ASSIGNMENT: Please give the data again in full, precisely as it is written.

RECORDS SHOWN:
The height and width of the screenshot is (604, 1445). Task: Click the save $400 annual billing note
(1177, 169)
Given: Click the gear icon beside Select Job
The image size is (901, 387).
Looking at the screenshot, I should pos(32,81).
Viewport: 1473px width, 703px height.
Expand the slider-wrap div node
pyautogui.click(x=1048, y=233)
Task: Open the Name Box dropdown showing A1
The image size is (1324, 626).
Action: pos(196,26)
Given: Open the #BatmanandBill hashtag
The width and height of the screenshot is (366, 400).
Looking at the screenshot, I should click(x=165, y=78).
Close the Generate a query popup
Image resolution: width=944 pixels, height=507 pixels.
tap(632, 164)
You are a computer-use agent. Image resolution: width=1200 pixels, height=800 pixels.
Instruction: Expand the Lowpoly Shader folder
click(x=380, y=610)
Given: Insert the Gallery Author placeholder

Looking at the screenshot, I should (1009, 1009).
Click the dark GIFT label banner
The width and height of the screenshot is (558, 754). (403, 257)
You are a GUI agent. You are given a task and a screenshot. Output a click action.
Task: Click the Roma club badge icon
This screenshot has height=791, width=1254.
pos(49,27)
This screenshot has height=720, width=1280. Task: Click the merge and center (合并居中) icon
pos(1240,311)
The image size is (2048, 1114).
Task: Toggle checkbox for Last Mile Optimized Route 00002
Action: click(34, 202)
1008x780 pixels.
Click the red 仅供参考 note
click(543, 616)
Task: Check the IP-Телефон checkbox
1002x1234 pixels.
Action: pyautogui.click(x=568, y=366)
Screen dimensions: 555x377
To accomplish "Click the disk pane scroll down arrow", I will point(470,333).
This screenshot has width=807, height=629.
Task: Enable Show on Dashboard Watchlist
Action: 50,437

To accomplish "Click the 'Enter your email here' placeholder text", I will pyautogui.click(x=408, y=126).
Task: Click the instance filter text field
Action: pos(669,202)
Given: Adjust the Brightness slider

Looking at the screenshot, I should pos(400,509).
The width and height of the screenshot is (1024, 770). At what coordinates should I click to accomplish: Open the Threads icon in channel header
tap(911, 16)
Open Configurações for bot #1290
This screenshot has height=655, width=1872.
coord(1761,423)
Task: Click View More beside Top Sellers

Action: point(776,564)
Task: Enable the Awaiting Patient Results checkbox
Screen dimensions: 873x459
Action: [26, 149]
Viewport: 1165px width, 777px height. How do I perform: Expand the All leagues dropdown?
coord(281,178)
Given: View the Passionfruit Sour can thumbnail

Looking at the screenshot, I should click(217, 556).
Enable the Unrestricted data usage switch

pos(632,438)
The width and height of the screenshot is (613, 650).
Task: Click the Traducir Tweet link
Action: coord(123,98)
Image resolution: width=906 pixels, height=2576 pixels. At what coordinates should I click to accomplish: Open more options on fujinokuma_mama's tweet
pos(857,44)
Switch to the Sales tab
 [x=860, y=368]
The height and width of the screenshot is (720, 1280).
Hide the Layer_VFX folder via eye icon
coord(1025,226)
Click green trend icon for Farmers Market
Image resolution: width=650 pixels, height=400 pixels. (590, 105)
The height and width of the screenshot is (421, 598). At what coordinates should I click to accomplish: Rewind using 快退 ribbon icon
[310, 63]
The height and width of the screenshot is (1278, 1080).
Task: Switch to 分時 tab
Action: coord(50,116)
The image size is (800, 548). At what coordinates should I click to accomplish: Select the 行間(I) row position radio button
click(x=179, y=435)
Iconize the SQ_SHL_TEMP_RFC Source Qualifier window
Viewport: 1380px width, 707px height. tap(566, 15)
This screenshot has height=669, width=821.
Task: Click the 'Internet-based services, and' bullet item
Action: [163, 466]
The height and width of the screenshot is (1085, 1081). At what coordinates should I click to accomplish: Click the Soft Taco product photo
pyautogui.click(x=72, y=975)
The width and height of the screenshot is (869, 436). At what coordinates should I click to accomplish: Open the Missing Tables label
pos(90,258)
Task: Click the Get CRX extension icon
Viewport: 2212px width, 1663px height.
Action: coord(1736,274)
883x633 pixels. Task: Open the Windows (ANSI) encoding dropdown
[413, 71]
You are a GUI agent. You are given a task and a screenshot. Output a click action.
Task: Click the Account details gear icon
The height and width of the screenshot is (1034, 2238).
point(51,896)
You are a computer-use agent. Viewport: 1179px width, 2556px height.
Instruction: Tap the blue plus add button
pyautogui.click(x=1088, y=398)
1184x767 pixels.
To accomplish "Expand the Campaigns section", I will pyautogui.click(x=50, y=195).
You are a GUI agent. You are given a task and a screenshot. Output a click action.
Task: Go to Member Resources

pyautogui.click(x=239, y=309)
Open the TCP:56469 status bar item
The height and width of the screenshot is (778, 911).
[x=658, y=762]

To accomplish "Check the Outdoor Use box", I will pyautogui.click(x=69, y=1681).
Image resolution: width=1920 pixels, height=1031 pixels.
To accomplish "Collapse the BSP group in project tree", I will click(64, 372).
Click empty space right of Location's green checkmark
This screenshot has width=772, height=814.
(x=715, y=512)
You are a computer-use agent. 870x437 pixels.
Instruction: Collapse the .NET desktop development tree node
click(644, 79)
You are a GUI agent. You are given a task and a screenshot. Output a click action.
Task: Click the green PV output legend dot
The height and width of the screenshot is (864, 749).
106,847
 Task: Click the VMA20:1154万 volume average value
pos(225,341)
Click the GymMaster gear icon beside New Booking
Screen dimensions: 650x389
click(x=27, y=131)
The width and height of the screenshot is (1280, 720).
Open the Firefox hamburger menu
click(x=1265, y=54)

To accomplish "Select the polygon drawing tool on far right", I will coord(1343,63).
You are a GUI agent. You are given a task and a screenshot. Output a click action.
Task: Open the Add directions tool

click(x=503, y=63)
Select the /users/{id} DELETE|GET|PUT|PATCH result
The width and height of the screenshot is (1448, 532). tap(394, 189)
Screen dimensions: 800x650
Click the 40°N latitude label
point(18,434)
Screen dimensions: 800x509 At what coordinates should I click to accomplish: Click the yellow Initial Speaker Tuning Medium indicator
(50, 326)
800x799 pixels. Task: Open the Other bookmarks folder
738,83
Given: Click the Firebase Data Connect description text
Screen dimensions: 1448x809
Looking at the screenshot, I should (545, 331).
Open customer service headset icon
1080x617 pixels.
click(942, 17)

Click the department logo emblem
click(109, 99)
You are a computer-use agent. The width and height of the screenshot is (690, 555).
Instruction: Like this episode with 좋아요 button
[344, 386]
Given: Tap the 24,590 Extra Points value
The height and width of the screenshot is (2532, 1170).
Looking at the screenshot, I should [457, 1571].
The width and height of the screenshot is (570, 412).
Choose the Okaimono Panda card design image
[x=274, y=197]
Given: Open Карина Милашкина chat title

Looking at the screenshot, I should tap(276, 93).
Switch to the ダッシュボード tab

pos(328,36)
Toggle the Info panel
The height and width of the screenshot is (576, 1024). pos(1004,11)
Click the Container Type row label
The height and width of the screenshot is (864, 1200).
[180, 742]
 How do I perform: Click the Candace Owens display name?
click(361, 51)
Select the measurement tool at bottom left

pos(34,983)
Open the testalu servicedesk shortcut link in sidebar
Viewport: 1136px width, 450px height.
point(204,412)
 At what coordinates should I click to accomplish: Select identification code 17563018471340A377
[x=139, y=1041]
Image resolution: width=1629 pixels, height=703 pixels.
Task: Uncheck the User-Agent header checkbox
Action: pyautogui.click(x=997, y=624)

SOLUTION FOR THIS EXERCISE:
The height and width of the screenshot is (604, 1445). Task: Click the save $400 annual billing note
(1177, 169)
Given: Click the gear icon beside Select Job
The image size is (901, 387).
Looking at the screenshot, I should pos(32,81).
Viewport: 1473px width, 703px height.
Expand the slider-wrap div node
pyautogui.click(x=1048, y=233)
Task: Open the Name Box dropdown showing A1
The image size is (1324, 626).
Action: pos(196,26)
Given: Open the #BatmanandBill hashtag
The width and height of the screenshot is (366, 400).
Looking at the screenshot, I should click(x=165, y=78).
Close the Generate a query popup
Image resolution: width=944 pixels, height=507 pixels.
tap(632, 164)
You are a computer-use agent. Image resolution: width=1200 pixels, height=800 pixels.
Instruction: Expand the Lowpoly Shader folder
click(x=380, y=610)
Given: Insert the Gallery Author placeholder

Looking at the screenshot, I should (1009, 1009).
Click the dark GIFT label banner
The width and height of the screenshot is (558, 754). (403, 257)
You are a GUI agent. You are given a task and a screenshot. Output a click action.
Task: Click the Roma club badge icon
This screenshot has height=791, width=1254.
pos(49,27)
This screenshot has height=720, width=1280. Task: Click the merge and center (合并居中) icon
pos(1240,311)
The image size is (2048, 1114).
Task: Toggle checkbox for Last Mile Optimized Route 00002
Action: click(34, 202)
1008x780 pixels.
Click the red 仅供参考 note
click(543, 616)
Task: Check the IP-Телефон checkbox
1002x1234 pixels.
Action: pyautogui.click(x=568, y=366)
Screen dimensions: 555x377
To accomplish "Click the disk pane scroll down arrow", I will point(470,333).
This screenshot has width=807, height=629.
Task: Enable Show on Dashboard Watchlist
Action: 50,437

To accomplish "Click the 'Enter your email here' placeholder text", I will pyautogui.click(x=408, y=126).
Task: Click the instance filter text field
Action: pos(669,202)
Given: Adjust the Brightness slider

Looking at the screenshot, I should pos(400,509).
The width and height of the screenshot is (1024, 770). At what coordinates should I click to accomplish: Open the Threads icon in channel header
tap(911, 16)
Open Configurações for bot #1290
This screenshot has height=655, width=1872.
coord(1761,423)
Task: Click View More beside Top Sellers

Action: point(776,564)
Task: Enable the Awaiting Patient Results checkbox
Screen dimensions: 873x459
Action: [26, 149]
Viewport: 1165px width, 777px height. How do I perform: Expand the All leagues dropdown?
coord(281,178)
Given: View the Passionfruit Sour can thumbnail

Looking at the screenshot, I should click(217, 556).
Enable the Unrestricted data usage switch

pos(632,438)
The width and height of the screenshot is (613, 650).
Task: Click the Traducir Tweet link
Action: coord(123,98)
Image resolution: width=906 pixels, height=2576 pixels. At what coordinates should I click to accomplish: Open more options on fujinokuma_mama's tweet
pos(857,44)
Switch to the Sales tab
 [x=860, y=368]
The height and width of the screenshot is (720, 1280).
Hide the Layer_VFX folder via eye icon
coord(1025,226)
Click green trend icon for Farmers Market
Image resolution: width=650 pixels, height=400 pixels. (590, 105)
The height and width of the screenshot is (421, 598). At what coordinates should I click to accomplish: Rewind using 快退 ribbon icon
[310, 63]
The height and width of the screenshot is (1278, 1080).
Task: Switch to 分時 tab
Action: coord(50,116)
The image size is (800, 548). At what coordinates should I click to accomplish: Select the 行間(I) row position radio button
click(x=179, y=435)
Iconize the SQ_SHL_TEMP_RFC Source Qualifier window
Viewport: 1380px width, 707px height. tap(566, 15)
This screenshot has height=669, width=821.
Task: Click the 'Internet-based services, and' bullet item
Action: [163, 466]
The height and width of the screenshot is (1085, 1081). At what coordinates should I click to accomplish: Click the Soft Taco product photo
pyautogui.click(x=72, y=975)
The width and height of the screenshot is (869, 436). At what coordinates should I click to accomplish: Open the Missing Tables label
pos(90,258)
Task: Click the Get CRX extension icon
Viewport: 2212px width, 1663px height.
Action: coord(1736,274)
883x633 pixels. Task: Open the Windows (ANSI) encoding dropdown
[413, 71]
You are a GUI agent. You are given a task and a screenshot. Output a click action.
Task: Click the Account details gear icon
The height and width of the screenshot is (1034, 2238).
point(51,896)
You are a computer-use agent. Viewport: 1179px width, 2556px height.
Instruction: Tap the blue plus add button
pyautogui.click(x=1088, y=398)
1184x767 pixels.
To accomplish "Expand the Campaigns section", I will pyautogui.click(x=50, y=195).
You are a GUI agent. You are given a task and a screenshot. Output a click action.
Task: Go to Member Resources

pyautogui.click(x=239, y=309)
Open the TCP:56469 status bar item
The height and width of the screenshot is (778, 911).
[x=658, y=762]

To accomplish "Check the Outdoor Use box", I will pyautogui.click(x=69, y=1681).
Image resolution: width=1920 pixels, height=1031 pixels.
To accomplish "Collapse the BSP group in project tree", I will click(64, 372).
Click empty space right of Location's green checkmark
This screenshot has width=772, height=814.
(x=715, y=512)
You are a computer-use agent. 870x437 pixels.
Instruction: Collapse the .NET desktop development tree node
click(644, 79)
You are a GUI agent. You are given a task and a screenshot. Output a click action.
Task: Click the green PV output legend dot
The height and width of the screenshot is (864, 749).
106,847
 Task: Click the VMA20:1154万 volume average value
pos(225,341)
Click the GymMaster gear icon beside New Booking
Screen dimensions: 650x389
click(x=27, y=131)
The width and height of the screenshot is (1280, 720).
Open the Firefox hamburger menu
click(x=1265, y=54)

To accomplish "Select the polygon drawing tool on far right", I will coord(1343,63).
You are a GUI agent. You are given a task and a screenshot. Output a click action.
Task: Open the Add directions tool

click(x=503, y=63)
Select the /users/{id} DELETE|GET|PUT|PATCH result
The width and height of the screenshot is (1448, 532). tap(394, 189)
Screen dimensions: 800x650
Click the 40°N latitude label
point(18,434)
Screen dimensions: 800x509 At what coordinates should I click to accomplish: Click the yellow Initial Speaker Tuning Medium indicator
(50, 326)
800x799 pixels. Task: Open the Other bookmarks folder
738,83
Given: Click the Firebase Data Connect description text
Screen dimensions: 1448x809
Looking at the screenshot, I should (545, 331).
Open customer service headset icon
1080x617 pixels.
click(942, 17)

Click the department logo emblem
click(109, 99)
You are a computer-use agent. The width and height of the screenshot is (690, 555).
Instruction: Like this episode with 좋아요 button
[344, 386]
Given: Tap the 24,590 Extra Points value
The height and width of the screenshot is (2532, 1170).
Looking at the screenshot, I should [457, 1571].
The width and height of the screenshot is (570, 412).
Choose the Okaimono Panda card design image
[x=274, y=197]
Given: Open Карина Милашкина chat title

Looking at the screenshot, I should tap(276, 93).
Switch to the ダッシュボード tab

pos(328,36)
Toggle the Info panel
The height and width of the screenshot is (576, 1024). pos(1004,11)
Click the Container Type row label
The height and width of the screenshot is (864, 1200).
[180, 742]
 How do I perform: Click the Candace Owens display name?
click(361, 51)
Select the measurement tool at bottom left

pos(34,983)
Open the testalu servicedesk shortcut link in sidebar
Viewport: 1136px width, 450px height.
point(204,412)
 At what coordinates should I click to accomplish: Select identification code 17563018471340A377
[x=139, y=1041]
Image resolution: width=1629 pixels, height=703 pixels.
Task: Uncheck the User-Agent header checkbox
Action: pyautogui.click(x=997, y=624)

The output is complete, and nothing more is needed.